Getting an error trying to pull out text using Google Sheets and importxml()

I have a column of links in Google Sheets. I want to tell if a page is producing an error message using importxml

As an example, this works fine

=importxml("https://en.wikipedia.org/wiki/List_of_postal_codes_of_Canada:_T", "//td/b")

i.e. it looks for td, and pulls out b (which are postcodes in Canada)

But this code that looks for the error message does not work:

=importxml("https://www.awwwards.com/error1/", "//div/h1" )

I want it to pull out the "THE PAGE YOU WERE LOOKING FOR DOESN'T EXIST."

...on this page https://www.awwwards.com/error1/

I'm getting a Resource at URL not found error. What could I be doing wrong? Thanks

Upvotes: 0

Answers (2)

player0

Reputation: 1

after quick trial and error with default formulae:

=IMPORTXML("https://www.awwwards.com/error1/", "//*")

=IMPORTHTML("https://www.awwwards.com/error1/", "table", 1)

=IMPORTHTML("https://www.awwwards.com/error1/", "list", 1)

=IMPORTDATA("https://www.awwwards.com/error1/")

it seems that the website is not possible to be scraped in Google Sheets by any means (regular formulae)

Upvotes: 1

Tanaike

Reputation: 201388

You want to retrieve the value of THE PAGE YOU WERE LOOKING FOR DOESN'T EXIST. from the URL of https://www.awwwards.com/error1/.

If my understanding is correct, how about this answer? Please think of this as just one of several possible answers.

Issue and workaround:

I think that the page of your URL is Error 404 (Not Found).
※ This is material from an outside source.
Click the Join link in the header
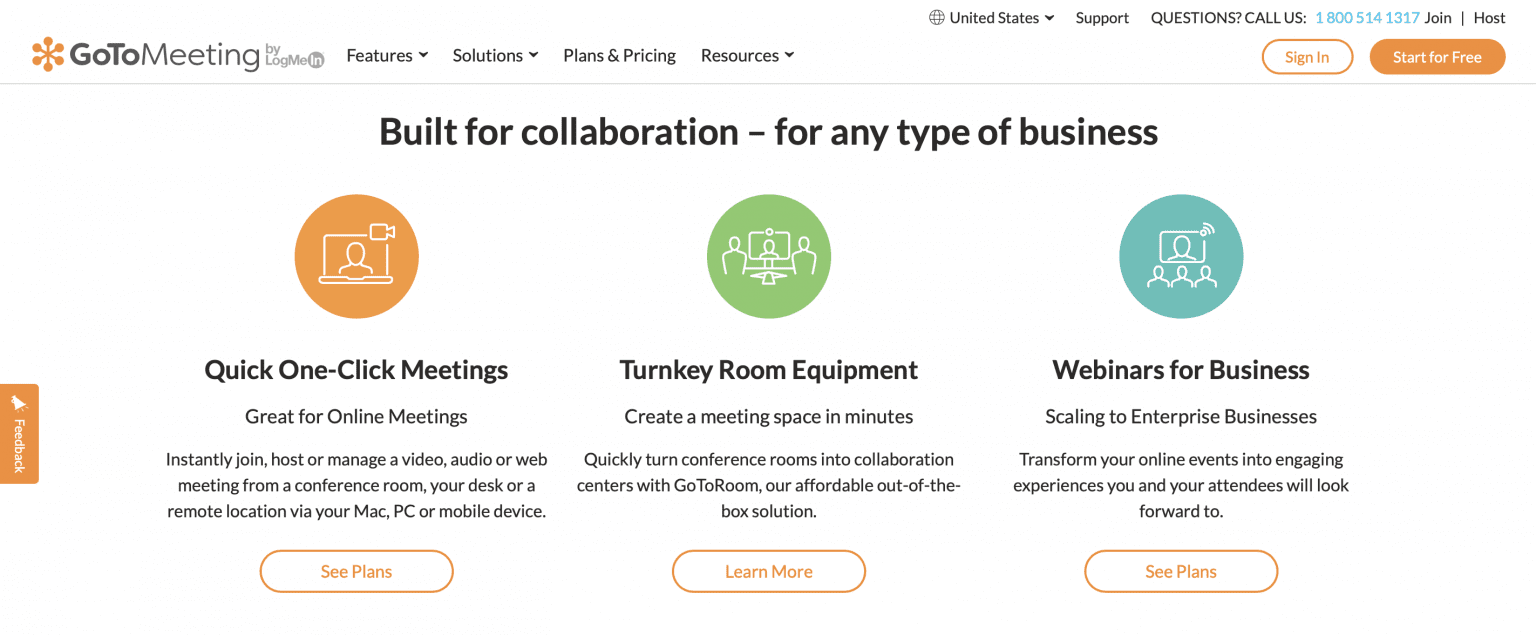1536x635 pixels. pyautogui.click(x=1437, y=17)
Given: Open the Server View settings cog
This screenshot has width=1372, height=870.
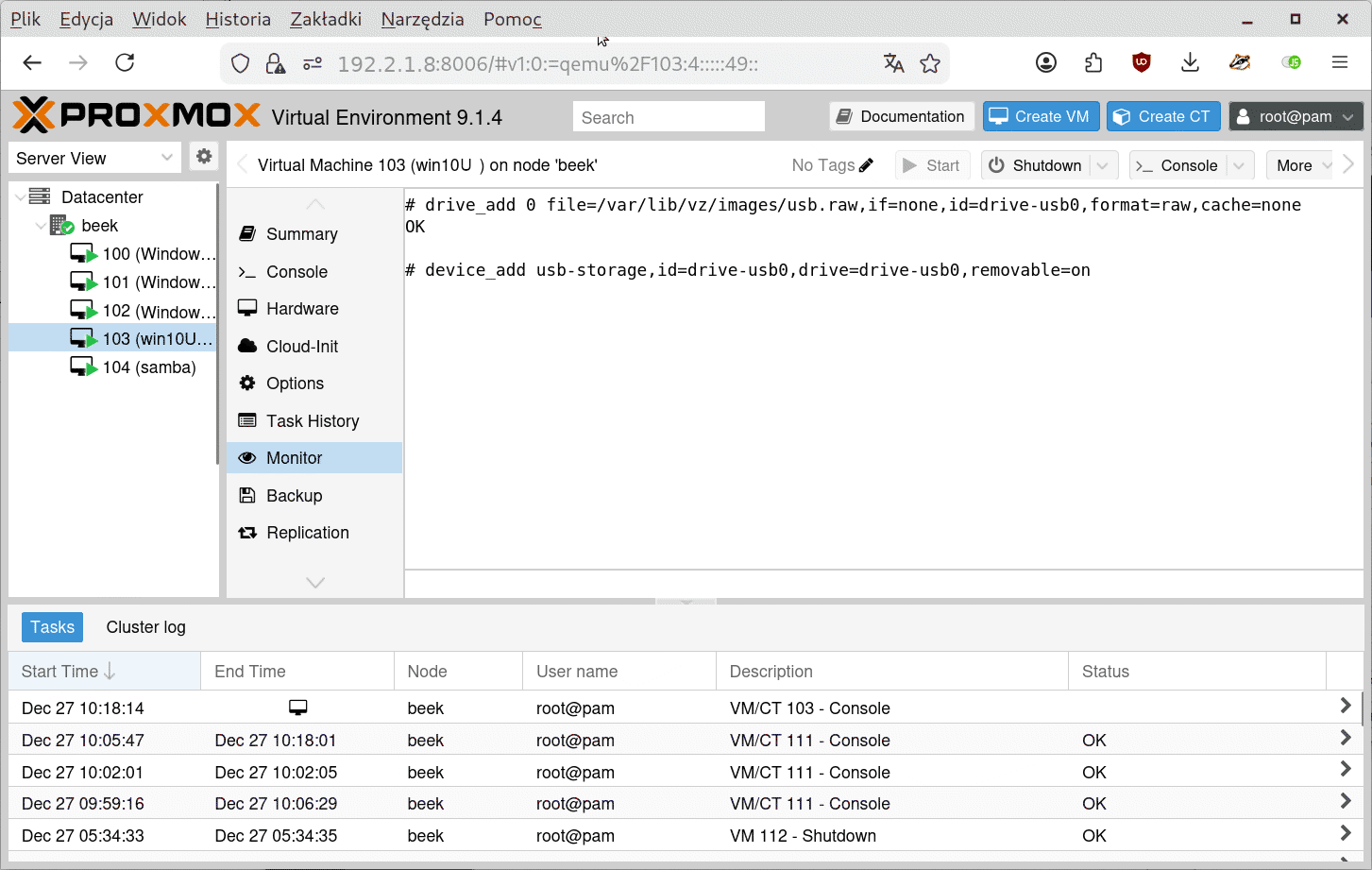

So in this case, the status code of 404 is returned. I thought that by this, the built-in functions like IMPORTXML might not be able to retrieve the HTML data.

So as one workaround, how about using a custom function with UrlFetchApp? When UrlFetchApp is used, the HTML data can be retrieved even when the status code is 404.

Sample script for custom function:

Please copy and paste the following script to the script editor of the Spreadsheet. And please put =SAMPLE("https://www.awwwards.com/error1") to a cell on the Spreadsheet. By this, the script is run.

function SAMPLE(url) {
  return UrlFetchApp
    .fetch(url, {muteHttpExceptions: true})
    .getContentText()
    .match(/<h1>([\w\s\S]+)<\/h1>/)[1]
    .toUpperCase();
}

Result:

Note:

This custom function is for the URL of https://www.awwwards.com/error1. When you use this for other URL, the expected results might not be able to be retrieved. Please be careful this.

References:

Custom Functions in Google Sheets
fetch(url, params)

muteHttpExceptions: If true the fetch doesn't throw an exception if the response code indicates failure, and instead returns the HTTPResponse. The default is false.
match()
toUpperCase()

If this was not the direction you want, I apologize.